A reader recommended Andrew Pickering’s The Cybernetic Brain. This book is a survey of the British tradition in cybernetics, which it argues is a third, distinct strand of thinking that differs from the characteristic MIT and Soviet schools of thought. Where the US cyberneticians were inspired by engineering problems and saw it as a science of artificial intelligence, and the Soviets as a generalised theory of organisations, the Brits saw it as a means of inquiry into the sciences of the brain, and were especially inspired by biology and ecology, psychiatry, and fieldwork in sociology or in the practice of management consulting.
It’s also an impressive assortment of cool stuff, from robots that initiate a mating dance to Stafford Beer’s putatively intelligent pond just outside Sheffield. (Don’t you want a science-fiction alternate history where that thing worked?) Apparently, Beer and David Suzuki put together a high-concept 80s coffee table photo survey of the history of computing, including Japanese fishermen’s rope tallies and SGI workstations. Don’t you want one of those? No? What are you doing on this blog?
More seriously, the lesson that stuck out for me was that a lot of the work in neural networks, expert systems, and embodied cognition was rediscovered since the 80s in robotics and in theoretical computer science, and since then a hell of a lot of it has found applications. I suspect that the challenge now may be to get the emerging disciplines of user-experience design and service design to rediscover it in their turn.

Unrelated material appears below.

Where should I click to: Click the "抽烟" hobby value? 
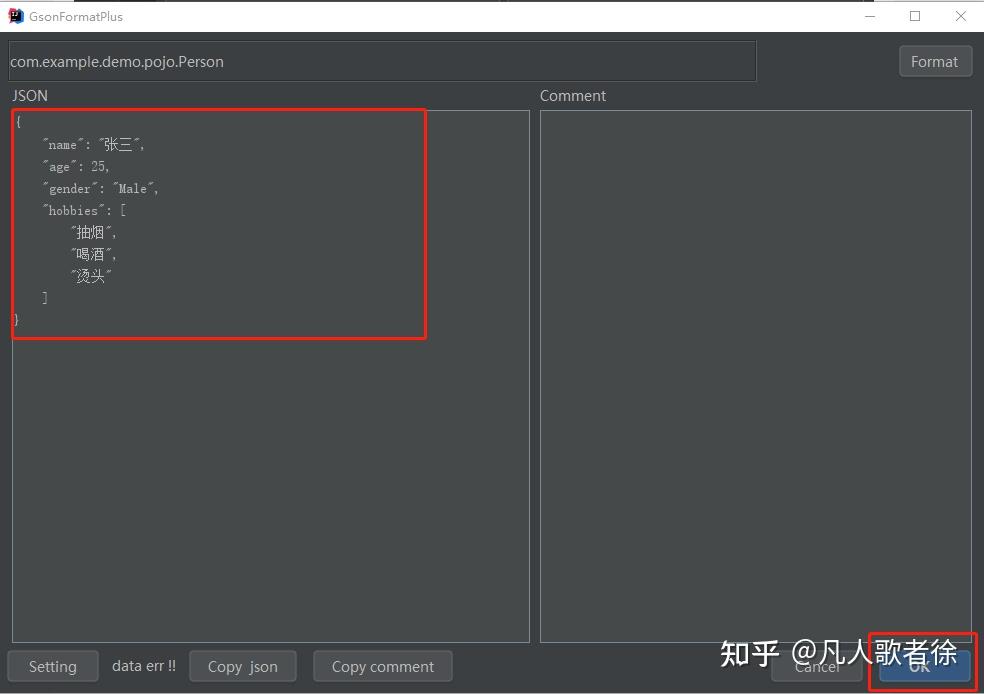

To some extent, the cybernetic tradition of hardware-hacking and rapid prototyping as a method of inquiry has stuck around and prospered with the UX people, but I’m not sure if the critical element has got across. Beer didn’t just ask if this worked, he asked if it should work. The huge recommendations systems of the e-commerce majors are a fine example of the kind of artefacts cybernetic ideas were intended to help us explore and learn to live with.
Things I didn’t like about the book: the weird framing of the Iraq War as a big modernist planning scheme.
The individuals who drove the project on were very much informed by critiques of planning, by complex-systems studies, and by cybernetic and systems dynamics ideas. They were libertarians and people who spent their careers building the network-centric warfare systems of the 1980s! That’s what “regime change” means – a lot of people assumed it simply meant “replace the government of Iraq with a different one” or even “change some features of the government of Iraq”, but in fact it means “cause the whole Middle Eastern political system to flip to a different state”.
Rumsfeld had his “regime change”, and Petraeus’ “complex-adaptive systems approach” was called for to clean up the consequences. On a less intellectual level, all sorts of Iraq boosters constantly attacked experts, Arabists, and the very idea that a plan might have been useful.
Generally, I wasn’t totally convinced by Pickering’s philosophical distinction between “performative” and “representational” knowledge either. I understand the point, but it is perfectly possible to have a working, emotional/kinaesthetic understanding of something that is also horribly, disastrously wrong, and inhumane to boot. The history of medicine is a great source here.
Speaking of which, boy, there’s some deeply creepy mid-century psychiatry in here. Ross Ashby, who coined the phrase “requisite variety”, also sought a “Blitzkrieg method” of treating his patients that might include “hypnosis, then LSD, and then ECT”. William Burroughs, who repeatedly pops up in the book as a voracious reader on the subject, would surely agree that “gentle reader, this prospect buggers the imagination.”